#MentalHealth, Deployment and Reintegration, Family, Mental Health & Wellness, Milspouse, New Spouse

Navigating New Normals


There is nothing more constant than change” – Heraclitus 535 BC

Military life is seldom static. PCS orders. Deployments. Promotions. Transitions. Reintegration. Does it seem like you are always navigating new normals?

You are not alone. The truth is, everyone at some point in their life has to navigate new normals. Milestones like going to college, getting married, having children, getting a new job, and retirement are just some life events that require us all to to change.

The problem is, most of us are resistant to change. We fear the unknown and leaving our comfort zones. Change requires us to stretch, but if done well, allows for personal growth, develops confidence, and prepares us for life ahead.

Military spouses often have the benefit of knowing when change is about to happen. While I remember a couple of assignments that came down with only a month’s notice, most of the time I knew a few months out that change was on the horizon. Remember that knowledge is power. If you have the opportunity and time, research the upcoming change. If it is a PCS move, learn everything you can about your new location. If it is an upcoming deployment, prepare as best you can and develop a network that can help you cope during the separation. Anything you can do to learn about your new situation lessens the fear surrounding it.

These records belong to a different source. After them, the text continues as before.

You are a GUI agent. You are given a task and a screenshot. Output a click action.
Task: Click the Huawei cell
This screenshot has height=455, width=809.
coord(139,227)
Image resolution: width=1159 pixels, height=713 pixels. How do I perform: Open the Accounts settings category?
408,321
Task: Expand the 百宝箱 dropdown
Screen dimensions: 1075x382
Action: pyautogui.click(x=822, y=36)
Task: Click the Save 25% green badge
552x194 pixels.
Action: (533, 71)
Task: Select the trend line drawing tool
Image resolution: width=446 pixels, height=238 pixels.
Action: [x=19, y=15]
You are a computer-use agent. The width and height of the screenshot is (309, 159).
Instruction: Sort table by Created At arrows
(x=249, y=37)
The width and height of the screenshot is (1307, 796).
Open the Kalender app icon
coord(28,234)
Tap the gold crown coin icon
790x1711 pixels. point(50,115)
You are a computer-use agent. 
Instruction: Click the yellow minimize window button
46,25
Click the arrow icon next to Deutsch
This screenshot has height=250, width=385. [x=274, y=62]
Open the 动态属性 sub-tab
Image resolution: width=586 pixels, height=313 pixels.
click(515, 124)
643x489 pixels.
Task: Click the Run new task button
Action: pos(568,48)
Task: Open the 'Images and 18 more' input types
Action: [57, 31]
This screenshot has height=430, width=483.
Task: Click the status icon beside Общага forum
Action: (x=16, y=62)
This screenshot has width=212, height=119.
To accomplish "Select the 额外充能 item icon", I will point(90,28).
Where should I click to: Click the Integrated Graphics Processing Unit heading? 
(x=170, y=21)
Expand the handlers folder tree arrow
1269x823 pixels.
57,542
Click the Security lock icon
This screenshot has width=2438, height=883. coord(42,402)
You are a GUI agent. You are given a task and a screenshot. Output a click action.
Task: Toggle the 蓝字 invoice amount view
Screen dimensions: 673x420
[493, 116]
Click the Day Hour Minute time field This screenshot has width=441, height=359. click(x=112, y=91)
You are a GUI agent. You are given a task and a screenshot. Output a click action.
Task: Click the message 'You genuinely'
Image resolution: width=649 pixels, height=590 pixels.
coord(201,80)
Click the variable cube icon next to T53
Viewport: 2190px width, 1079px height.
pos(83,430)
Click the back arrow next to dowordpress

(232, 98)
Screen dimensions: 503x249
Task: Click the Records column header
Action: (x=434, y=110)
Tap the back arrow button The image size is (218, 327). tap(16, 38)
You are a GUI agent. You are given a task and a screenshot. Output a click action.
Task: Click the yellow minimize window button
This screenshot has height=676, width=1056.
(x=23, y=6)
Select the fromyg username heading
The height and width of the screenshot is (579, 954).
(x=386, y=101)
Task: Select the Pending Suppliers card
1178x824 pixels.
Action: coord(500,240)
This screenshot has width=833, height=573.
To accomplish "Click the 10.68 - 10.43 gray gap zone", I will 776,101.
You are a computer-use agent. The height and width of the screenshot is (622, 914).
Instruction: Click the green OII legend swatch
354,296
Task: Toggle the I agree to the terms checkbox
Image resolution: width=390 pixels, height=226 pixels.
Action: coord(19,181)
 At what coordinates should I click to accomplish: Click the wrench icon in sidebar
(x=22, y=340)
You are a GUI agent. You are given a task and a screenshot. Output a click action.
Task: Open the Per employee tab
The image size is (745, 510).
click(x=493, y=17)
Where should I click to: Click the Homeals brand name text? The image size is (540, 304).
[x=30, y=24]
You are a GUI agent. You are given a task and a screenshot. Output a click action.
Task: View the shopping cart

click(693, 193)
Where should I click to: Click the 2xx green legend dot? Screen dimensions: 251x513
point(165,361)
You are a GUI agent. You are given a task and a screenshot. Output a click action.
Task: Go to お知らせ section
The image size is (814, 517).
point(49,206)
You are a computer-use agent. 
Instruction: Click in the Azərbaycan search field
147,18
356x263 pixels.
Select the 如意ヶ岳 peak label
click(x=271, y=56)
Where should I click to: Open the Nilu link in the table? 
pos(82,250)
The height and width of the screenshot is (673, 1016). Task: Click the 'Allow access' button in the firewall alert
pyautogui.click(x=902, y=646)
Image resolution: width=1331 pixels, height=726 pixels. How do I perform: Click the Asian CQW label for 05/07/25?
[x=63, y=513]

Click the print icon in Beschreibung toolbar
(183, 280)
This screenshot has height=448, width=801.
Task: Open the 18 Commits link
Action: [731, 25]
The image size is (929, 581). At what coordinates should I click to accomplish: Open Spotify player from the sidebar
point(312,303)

Understand that change is almost always stressful. Be aware that you need to attend to your physical and mental health during this time. Maintain as much normalcy as possible. Take time to relax – in fact, give yourself permission to relax! Sometimes military spouses feel they need to shoulder the load of change for their entire family. This is not a healthy approach. Some down time gives you the time to think, feel, and adjust.

While most military families are very resilient, some members may find change difficult. Look for these warning signs in yourself, spouse, or children that could suggest problems with adjustment:

  • Depression
  • Anxiety
  • Fatigue
  • Difficulty sleeping
  • Difficulty eating
  • Changes in daily habits
  • Difficulty enjoying activities
  • Experience panic
  • Engage in reckless behaviors
  • Abuse drugs or alcohol
  • Avoid family and friends
  • Thoughts of suicide

It takes most people approximately 3-6 months to navigate change, but some take longer depending on the situation. If you or a family member are experiencing any of the signs listed above after six months, consider seeking professional counseling. A counselor can help sort out feelings and develop coping skills. Military OneSource is a good place to start.

Navigating new normals is a part of life. If navigated well, change allows for personal growth. It builds confidence and better prepares you for life ahead. Go boldly in the direction of change.